Last year, there were 16,608 new HDB flats sold, which means that the CPF accumulated for retirement would be enough to pay for all new HDB flats sold to Singaporean families for 66 years, if each is sold at S$300,000 (US$219,836) — that is 66 long years, mind you!
Does the PAP government need to hoard all this money in the CPF when it is already making Singaporeans pay 37% of their wages every month into the CPF — already the highest in the world for any public social security scheme?
Medisave
Singapore uses a public medical savings accounts scheme called the Medisave.
In 2019, the Medisave contributions Singaporeans have paid since the plan started in 1984 have allowed the PAP government to accumulate S$102 billion (US$74.7 billion).
Singapore's workers were only allowed to withdraw S$1 billion (US$732.7 million) from Medisave to pay for their direct medical expenses, which is only a miserable 1% of the total balance.
By the first quarter of this year, the Medisave balance has increased to S$104 billion (US$76.1 billion).
The total monies inside Medisave would therefore be enough to pay for direct medical expenses for 95.5 years, according to how much the PAP is willing to allow Singaporeans to currently access.
In other words, the Medisave balance would enable nearly 350,000 Singaporean families to pay for public flats costing S$300,000 (US$219,836) — or enough to pay for new flats sold for 20 years.
Does the PAP government need to hoard all this money in Medisave when it is already making Singaporeans pay on a monthly basis into the Medisave? At 8% to 10.5%, it is already one of the highest share of wages citizens need to contribute into their national healthcare schemes in the world.
Land sales
Since 2005, the government has collected S$205 billion (US$150 billion) in land sales. (I could not locate figures prior to 2005).

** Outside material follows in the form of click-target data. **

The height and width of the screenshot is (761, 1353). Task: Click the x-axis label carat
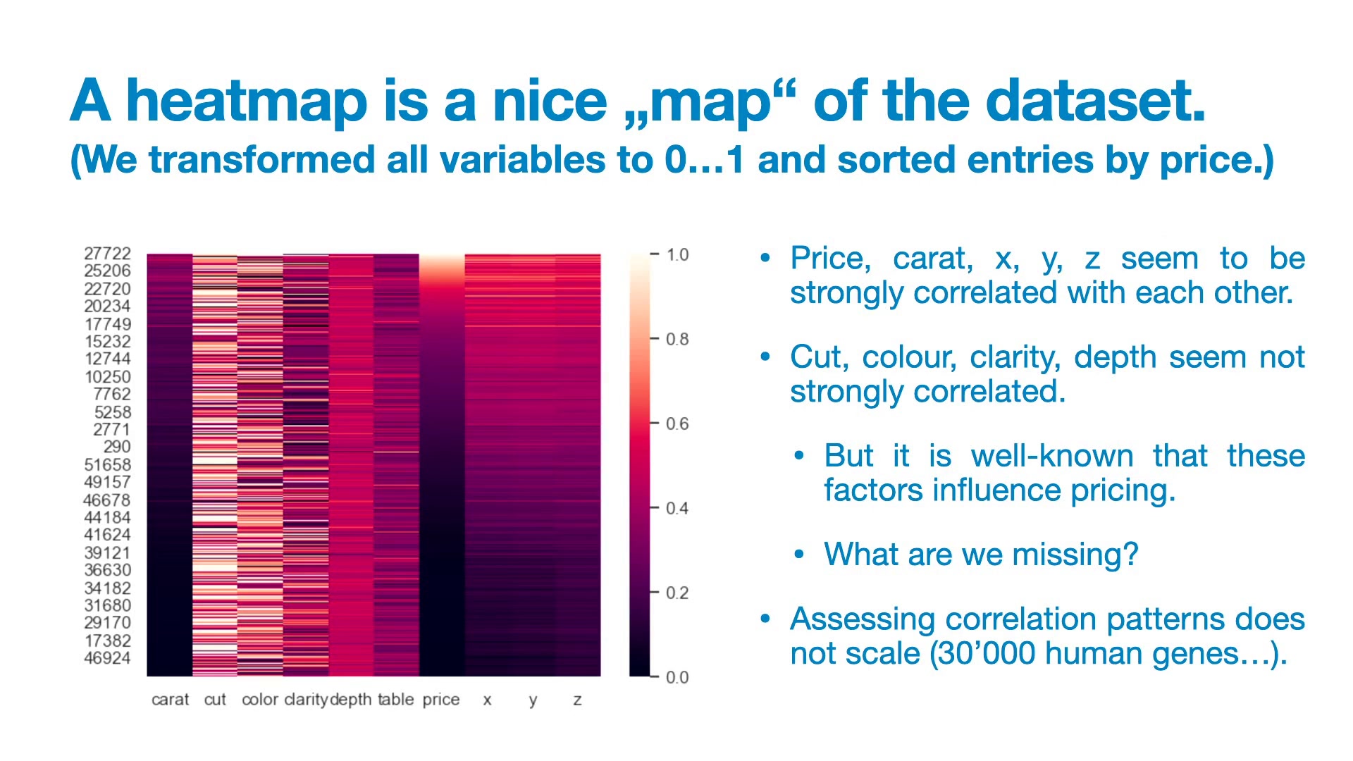coord(171,700)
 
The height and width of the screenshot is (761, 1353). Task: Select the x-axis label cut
coord(215,700)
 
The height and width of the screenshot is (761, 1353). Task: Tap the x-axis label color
coord(260,700)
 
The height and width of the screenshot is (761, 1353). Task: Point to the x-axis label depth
coord(351,700)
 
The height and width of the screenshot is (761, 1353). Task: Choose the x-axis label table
coord(395,699)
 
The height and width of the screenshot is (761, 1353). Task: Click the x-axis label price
coord(441,700)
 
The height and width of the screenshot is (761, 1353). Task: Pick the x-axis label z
coord(578,700)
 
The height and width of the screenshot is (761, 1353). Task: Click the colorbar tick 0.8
coord(677,340)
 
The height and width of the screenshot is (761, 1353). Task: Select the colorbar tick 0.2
coord(677,593)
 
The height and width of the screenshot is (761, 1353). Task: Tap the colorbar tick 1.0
coord(677,255)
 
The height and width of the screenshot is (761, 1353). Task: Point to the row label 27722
coord(108,254)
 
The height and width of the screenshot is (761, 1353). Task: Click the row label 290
coord(117,447)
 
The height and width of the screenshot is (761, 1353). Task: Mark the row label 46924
coord(108,658)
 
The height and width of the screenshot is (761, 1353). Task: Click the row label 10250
coord(108,377)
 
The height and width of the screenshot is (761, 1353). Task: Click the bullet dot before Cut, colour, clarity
coord(766,357)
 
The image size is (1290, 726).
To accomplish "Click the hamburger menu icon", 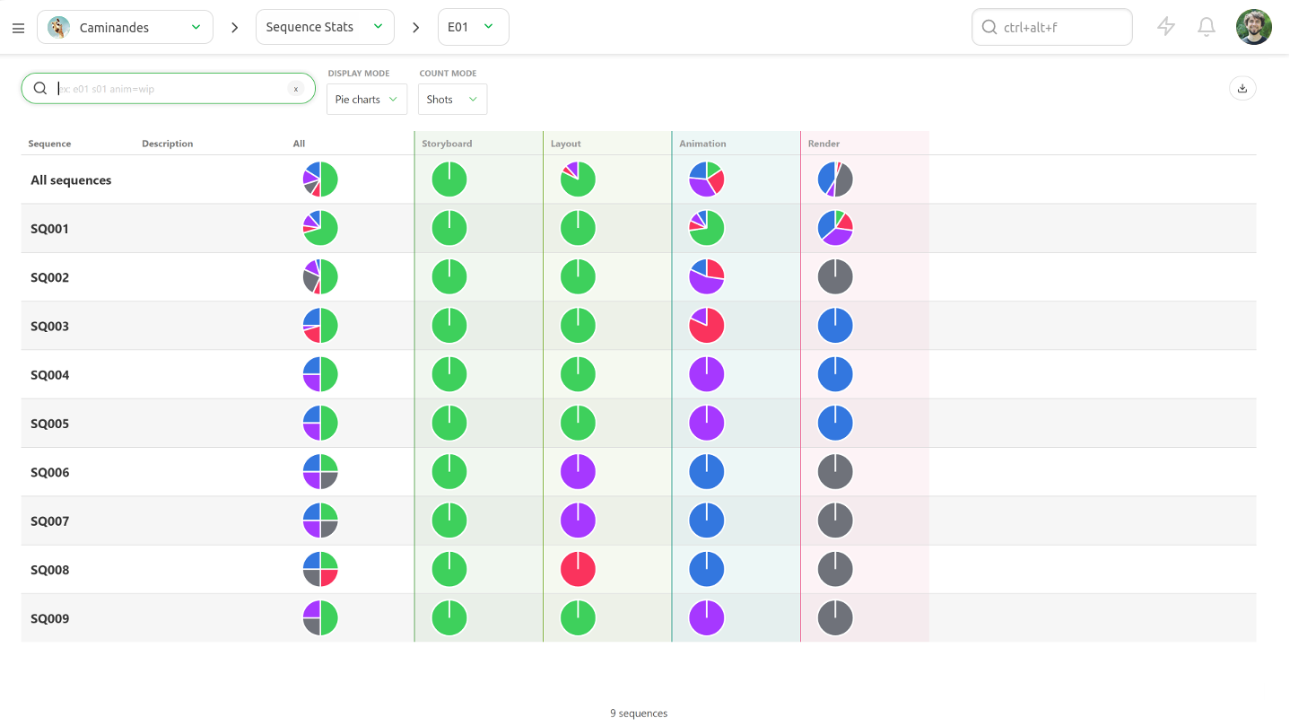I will click(x=18, y=28).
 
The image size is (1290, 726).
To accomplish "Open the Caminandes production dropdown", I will click(x=125, y=28).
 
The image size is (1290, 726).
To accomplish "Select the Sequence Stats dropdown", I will click(x=325, y=28).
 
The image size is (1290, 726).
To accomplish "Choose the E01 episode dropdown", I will click(x=473, y=28).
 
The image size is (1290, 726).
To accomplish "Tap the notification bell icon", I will click(x=1207, y=28).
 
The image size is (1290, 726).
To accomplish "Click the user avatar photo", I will click(x=1253, y=28).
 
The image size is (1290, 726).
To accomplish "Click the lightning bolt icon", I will click(x=1166, y=28).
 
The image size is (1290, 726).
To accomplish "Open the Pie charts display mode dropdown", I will click(x=367, y=100).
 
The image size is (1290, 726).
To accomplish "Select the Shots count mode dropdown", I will click(x=452, y=100).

The PAP government admitted last year that land costs comprise about 60% of the total development cost of HDB flats in 2016 and 2017. Accordingly, the total land sales since 2005 would enable 1.14 million Singaporean families to pay for flats costing S$180,000 (US$131,863), or 40% of the price of a flat of S$300,000 (US$219,836) after deducting for land costs – or enough to pay for new flats for 69 years.

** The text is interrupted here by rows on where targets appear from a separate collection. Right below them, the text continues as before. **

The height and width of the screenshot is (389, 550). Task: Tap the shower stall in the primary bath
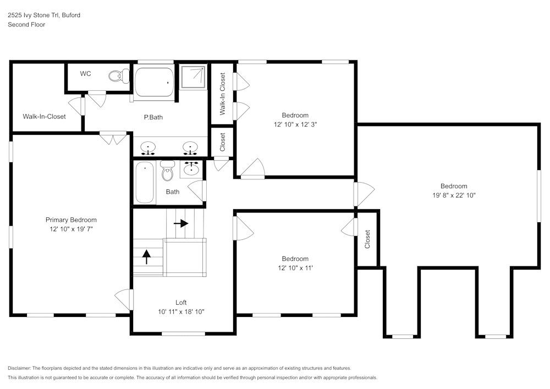click(193, 76)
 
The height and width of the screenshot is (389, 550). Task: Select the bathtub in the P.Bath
click(154, 82)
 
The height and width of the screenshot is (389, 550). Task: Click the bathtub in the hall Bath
click(145, 183)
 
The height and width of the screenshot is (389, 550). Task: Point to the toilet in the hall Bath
click(167, 172)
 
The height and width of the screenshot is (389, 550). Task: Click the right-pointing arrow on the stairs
click(182, 223)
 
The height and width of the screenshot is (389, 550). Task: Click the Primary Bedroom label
click(71, 220)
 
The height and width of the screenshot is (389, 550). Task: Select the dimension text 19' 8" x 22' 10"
click(454, 195)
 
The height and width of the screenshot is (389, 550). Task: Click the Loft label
click(181, 303)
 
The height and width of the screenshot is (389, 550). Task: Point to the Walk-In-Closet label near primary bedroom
click(44, 117)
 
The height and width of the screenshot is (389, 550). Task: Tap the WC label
click(85, 74)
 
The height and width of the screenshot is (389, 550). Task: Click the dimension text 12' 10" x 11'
click(295, 268)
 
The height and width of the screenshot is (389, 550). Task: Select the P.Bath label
click(153, 117)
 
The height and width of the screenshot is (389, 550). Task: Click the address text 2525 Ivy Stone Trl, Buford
click(43, 15)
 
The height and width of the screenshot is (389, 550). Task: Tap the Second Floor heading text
click(26, 25)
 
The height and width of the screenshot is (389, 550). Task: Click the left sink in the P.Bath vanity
click(148, 147)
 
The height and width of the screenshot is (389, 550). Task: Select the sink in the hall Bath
click(191, 168)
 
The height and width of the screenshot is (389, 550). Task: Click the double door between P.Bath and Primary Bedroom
click(113, 138)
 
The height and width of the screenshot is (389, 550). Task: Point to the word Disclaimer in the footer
click(20, 368)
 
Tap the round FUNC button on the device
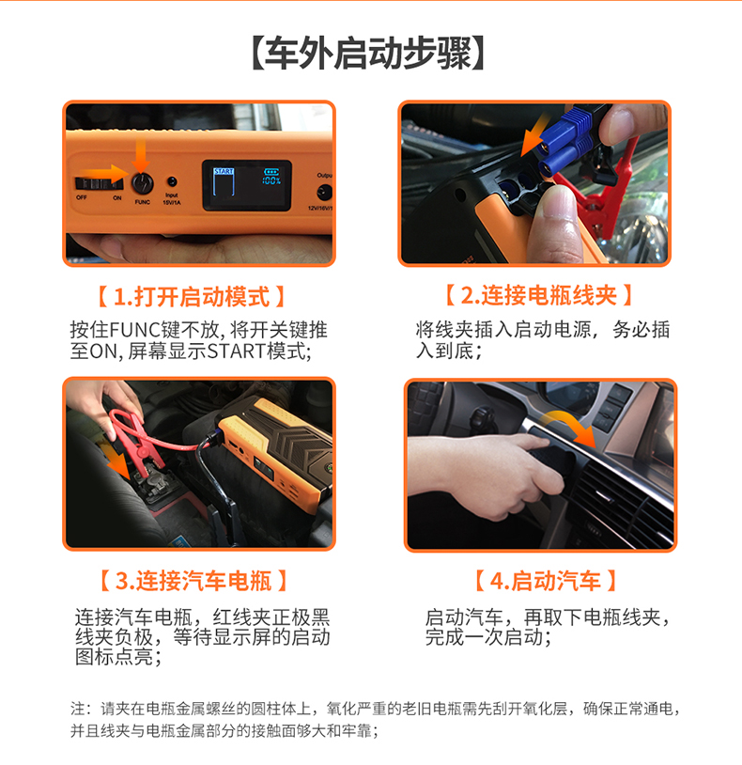pyautogui.click(x=143, y=183)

The excess money from the CPF, Medisave, and land sales are majority managed by Singapore’s Government Investment Corporation (GIC) which Singapore’s prime minister chairs, and which Temasek, headed by Prime Minister Lee’s wife Ho Ching, has access to.
Prime Minister Lee said, “You have to be able to spend what you are able to earn.” Indeed. Is spending only 1% of the total CPF and Medisave balance for actual retirement and healthcare purposes really necessary, while leaving the rest of the 99% for investments managed by the government?
Is it right when the PAP is accumulating enough in the CPF and Medisave to pay for 100 years’ worth of the current spending of retirement and healthcare?
A responsible government would return more of the reserves for the retirement and healthcare protection of Singaporeans, as both the Workers’ Party and the Progress Singapore Party have said in their opening speeches in parliament.
However, there is too much at stake for the PAP which has amassed billions in reserves from the CPF, Medisave, and land sales.
The GIC was set up in 1981. Medisave was set up in 1984, land costs were included into HDB flat prices at market value in 1985 and the CPF Minimum Sum (also known as the Full Retirement Sum today) was set up in 1987, which together has enabled the PAP to siphon off a large proportion of these monies into the reserves.
Opening the books and returning the money to Singaporeans in the form of social expenditure would require accountability the PAP has ran away from for the last 40 years.
While Lee Hsien Loong called opposition voters "free riders," which party is the one really free-riding on the money of Singaporeans?
This article was updated on September 4, 2020.